THIRD DIVISION

G.R. No. 138342             July 8, 2003

AB LEASING AND FINANCE CORPORATION, petitioner-appellant,
vs.
COMMISSIONER OF INTERNAL REVENUE, respondent-appellee.

CARPIO MORALES, J.:

Before this Court is a petition for review on certiorari under Rule 45 of the Revised Rules of Court assailing the October 29, 1998 Decision and the April 19, 1999 Resolution of the Court of Appeals (CA) which upheld the July 2, 1997 Decision and the September 2, 1997 Resolution of the Court of Tax Appeals (CTA).

For taxable year 1993, petitioner AB Leasing and Finance Corporation had a net income of P1,775,832.00 for which it was liable to pay income tax in the amount of P621,541.00. It appeared, however, that for the year 1993, petitioner had made payments in the total amount of P1,594,756.00 inclusive of unused prior year's tax credits, broken down as follows:

Nature of Tax Payments

Amount

1.

By way of quarterly income tax payments

Second Quarter

P594,484.00

Third Quarter

430,145.00

Sub-Total

P1,024,629.00

2.

Unused Prior Year's Tax Credits

570,127.00

Grand Total

P1,594,756.00

Petitioner thus opted to apply its excess payment of P973,215.00 (P1,594,756.00 less P621,541.00) as tax credits for the following year, 1994.

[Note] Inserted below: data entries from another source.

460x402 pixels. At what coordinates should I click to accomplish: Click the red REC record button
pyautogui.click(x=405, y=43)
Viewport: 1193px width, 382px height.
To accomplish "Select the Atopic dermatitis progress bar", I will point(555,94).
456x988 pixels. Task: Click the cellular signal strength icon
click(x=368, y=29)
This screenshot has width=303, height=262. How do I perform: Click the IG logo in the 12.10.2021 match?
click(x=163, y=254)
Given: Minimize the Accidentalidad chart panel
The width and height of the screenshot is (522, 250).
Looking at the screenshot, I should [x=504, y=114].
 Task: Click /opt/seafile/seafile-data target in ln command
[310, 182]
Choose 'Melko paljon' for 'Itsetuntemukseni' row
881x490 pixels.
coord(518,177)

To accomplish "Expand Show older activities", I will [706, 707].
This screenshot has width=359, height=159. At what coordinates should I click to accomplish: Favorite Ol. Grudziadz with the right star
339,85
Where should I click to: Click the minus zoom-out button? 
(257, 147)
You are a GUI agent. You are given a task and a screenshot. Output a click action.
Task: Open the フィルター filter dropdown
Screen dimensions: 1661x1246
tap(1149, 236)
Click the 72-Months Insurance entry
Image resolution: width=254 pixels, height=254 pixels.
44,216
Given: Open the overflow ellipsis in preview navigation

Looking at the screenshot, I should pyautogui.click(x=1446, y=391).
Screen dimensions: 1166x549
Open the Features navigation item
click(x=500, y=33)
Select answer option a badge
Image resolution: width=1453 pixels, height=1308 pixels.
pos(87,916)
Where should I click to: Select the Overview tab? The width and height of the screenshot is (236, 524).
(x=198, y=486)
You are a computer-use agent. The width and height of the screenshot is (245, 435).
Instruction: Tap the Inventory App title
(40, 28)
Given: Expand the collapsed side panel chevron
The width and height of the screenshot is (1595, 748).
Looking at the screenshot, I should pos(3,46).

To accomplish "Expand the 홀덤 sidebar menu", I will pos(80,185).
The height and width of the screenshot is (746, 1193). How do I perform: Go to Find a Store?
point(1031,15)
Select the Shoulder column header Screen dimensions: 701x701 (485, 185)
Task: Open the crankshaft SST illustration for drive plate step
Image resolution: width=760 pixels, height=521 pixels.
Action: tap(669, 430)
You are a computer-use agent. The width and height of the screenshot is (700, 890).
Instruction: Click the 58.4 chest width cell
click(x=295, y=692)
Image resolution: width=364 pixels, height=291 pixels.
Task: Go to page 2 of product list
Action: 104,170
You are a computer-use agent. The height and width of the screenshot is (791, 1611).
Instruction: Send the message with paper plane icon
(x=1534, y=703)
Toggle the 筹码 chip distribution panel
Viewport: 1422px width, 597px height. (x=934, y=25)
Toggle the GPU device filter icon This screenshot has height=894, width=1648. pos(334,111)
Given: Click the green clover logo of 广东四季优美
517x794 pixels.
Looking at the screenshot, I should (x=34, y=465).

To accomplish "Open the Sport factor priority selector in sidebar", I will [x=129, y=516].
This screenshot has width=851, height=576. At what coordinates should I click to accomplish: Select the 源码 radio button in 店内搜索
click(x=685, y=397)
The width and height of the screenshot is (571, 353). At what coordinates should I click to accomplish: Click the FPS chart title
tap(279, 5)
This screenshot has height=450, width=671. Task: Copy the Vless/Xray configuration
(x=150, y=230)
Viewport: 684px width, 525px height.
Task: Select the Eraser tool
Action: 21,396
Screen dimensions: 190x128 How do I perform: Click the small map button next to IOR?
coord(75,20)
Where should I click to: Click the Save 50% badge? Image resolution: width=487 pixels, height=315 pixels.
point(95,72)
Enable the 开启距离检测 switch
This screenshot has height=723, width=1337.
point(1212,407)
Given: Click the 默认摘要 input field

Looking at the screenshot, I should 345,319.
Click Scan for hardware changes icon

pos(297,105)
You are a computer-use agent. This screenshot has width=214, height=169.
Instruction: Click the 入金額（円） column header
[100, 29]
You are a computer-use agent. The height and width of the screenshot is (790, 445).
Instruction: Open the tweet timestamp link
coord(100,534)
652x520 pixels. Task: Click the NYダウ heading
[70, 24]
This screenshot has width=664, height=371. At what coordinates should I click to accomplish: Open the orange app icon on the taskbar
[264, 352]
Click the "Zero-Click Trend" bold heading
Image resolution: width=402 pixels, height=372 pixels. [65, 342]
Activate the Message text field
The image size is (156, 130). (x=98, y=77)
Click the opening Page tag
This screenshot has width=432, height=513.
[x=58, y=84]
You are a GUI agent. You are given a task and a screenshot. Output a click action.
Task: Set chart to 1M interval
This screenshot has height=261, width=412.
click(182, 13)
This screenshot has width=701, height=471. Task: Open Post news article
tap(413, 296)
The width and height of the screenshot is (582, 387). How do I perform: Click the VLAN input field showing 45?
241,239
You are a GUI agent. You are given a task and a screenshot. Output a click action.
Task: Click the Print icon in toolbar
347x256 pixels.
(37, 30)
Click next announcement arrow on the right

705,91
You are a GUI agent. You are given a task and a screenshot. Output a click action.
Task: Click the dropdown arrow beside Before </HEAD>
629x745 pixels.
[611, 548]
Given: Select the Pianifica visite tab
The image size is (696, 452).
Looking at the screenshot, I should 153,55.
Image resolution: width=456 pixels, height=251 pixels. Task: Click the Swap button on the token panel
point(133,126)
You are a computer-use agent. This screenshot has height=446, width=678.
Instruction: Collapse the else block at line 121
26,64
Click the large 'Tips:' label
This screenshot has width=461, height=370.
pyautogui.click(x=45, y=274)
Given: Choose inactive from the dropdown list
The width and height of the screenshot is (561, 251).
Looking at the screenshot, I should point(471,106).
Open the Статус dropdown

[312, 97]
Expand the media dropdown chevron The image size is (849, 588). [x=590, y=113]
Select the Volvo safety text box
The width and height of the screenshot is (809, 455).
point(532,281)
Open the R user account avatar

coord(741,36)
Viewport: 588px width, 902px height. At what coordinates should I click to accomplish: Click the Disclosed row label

In the third quarter of taxable year 1994, petitioner had a net income of P3,624,280.89 for which it paid income tax in the amount of P295,283.32. At the end of 1994, however, petitioner incurred a net loss of P3,450,916.00 to thereby exempt it from payment of income tax for taxable year 1994. It was thus unable to apply the P973,215.00 tax credits incurred in 1993.

Petitioner thereupon indicated in its amended annual income tax return for calendar year ending December 31, 1994 that it made excess tax payments totaling P1,268,498.001 (P973,215.00 in 1993 plus P295,283.32 in 1994).

On April 12, 1996, petitioner filed with respondent, Commissioner of Internal Revenue, a letter-claim for refund of overpaid income taxes for taxable year 1993 in the amount of P973,215.00. As respondent had not acted on the claim, to interrupt the "seemingly applicable prescriptive period for filing suits for refund," petitioner filed on April 15, 1996 a petition for review2 with the CTA, docketed as C.T.A. Case No. 5372, praying for the refund of the amount of P973,215.00 representing overpaid income taxes remitted in 1993, offering as part of its evidence its income tax returns for 1993 and 1994.

On April 15, 1997, petitioner filed another case with the CTA, docketed as C.T.A. Case No. 5513, seeking a refund of overpaid income taxes for taxable year 1994 in the amount of P295,283.32. In said case, it offered as part of its evidence its income tax returns for 1994, 1995, and 1996.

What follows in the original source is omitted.